- _Page text_

Being Marketing Week’s token Australian staff member meant it was inevitable that I would eventually draw on my heritage for inspiration.
Today that day has finally come, with two examples I wanted to share – one of Aussies who run a very slick corporate and media strategy, and one of an Aussie who needs some lessons in marketing a personal brand which I’ll reveal in part two of this entry.
That big red W that has come to punctuate London’s retail landscape by being the shopping haven that lies at either end of the Central line is nothing short of an impressive business operation.
From its origins in Sydney 1960, Westfield has grown its footprint all over Australia, followed by the US and the UK. Westfield’s latest development in Stratford, which I had the pleasure of previewing this week, is set to be the largest shopping centre in Europe.
A presentation – led by suited, moustached men resembling the Australian Mafia, as my colleague put it to describe just how slick a business Westfield comes across as – gave some great insights into just how Westfield has thought of everything and more to do with its Stratford development.
Westfield will pretty much make itself synonymous with the London 2012 Olympics, with the main thoroughfare designed to take games spectators through the outside part of the shopping centre. When asked about overcrowding issues, execs promptly responded that people would be enticed to stay on for further food, drinks and entertainment within the Westfield centre to avoid the crowds.
Parts of Westfield Stratford’s own media and corporate hospitality offering will be available to non-Olympic sponsors, with rooftop and top floor suites overlooking the games facilities and London skyline means brands can still get in on the action without shelling out for top dollar sponsorship.
LOCOG isn’t overly pleased with this strategy, the execs admitted, but can’t do much about it as long as the activity remains in line with anti-ambush marketing policies. Wesfield expects those opportunities to be largely taken up by non-sponsors, which are to be announced soon, but their branding will not be allowed to appear on external facing windows and walls. As Westfield’s head of Olympic brand alliance Mark Zimmer put it, “ we don’t want to become ambush central – we could very easily do that but it’s not in anyone’s best interest.”

- _Your instructions_
According to the article on Westfield Stratford, how did the executives respond to concerns about overcrowding, and what reason did they give?

- _Recorded data_
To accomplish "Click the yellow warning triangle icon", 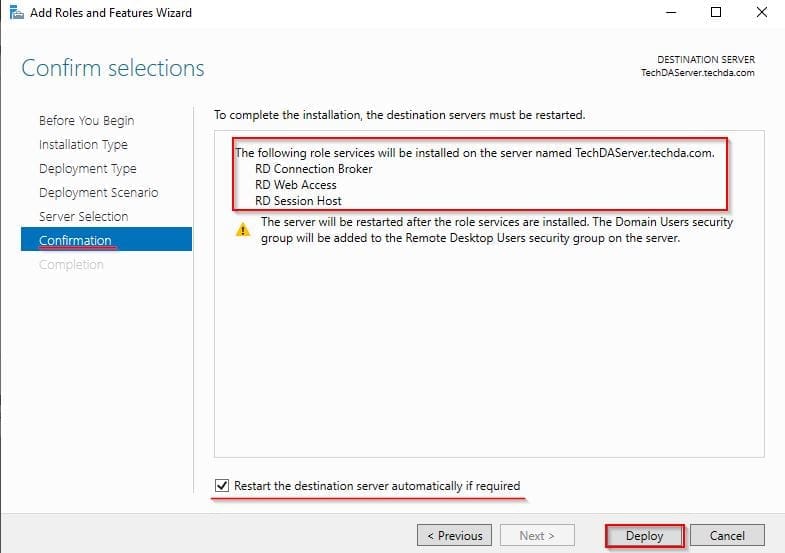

- _Exercise solution_
The executives responded that overcrowding would be managed because people would be enticed to stay on within the Westfield centre for further food, drinks and entertainment, thereby avoiding the crowds.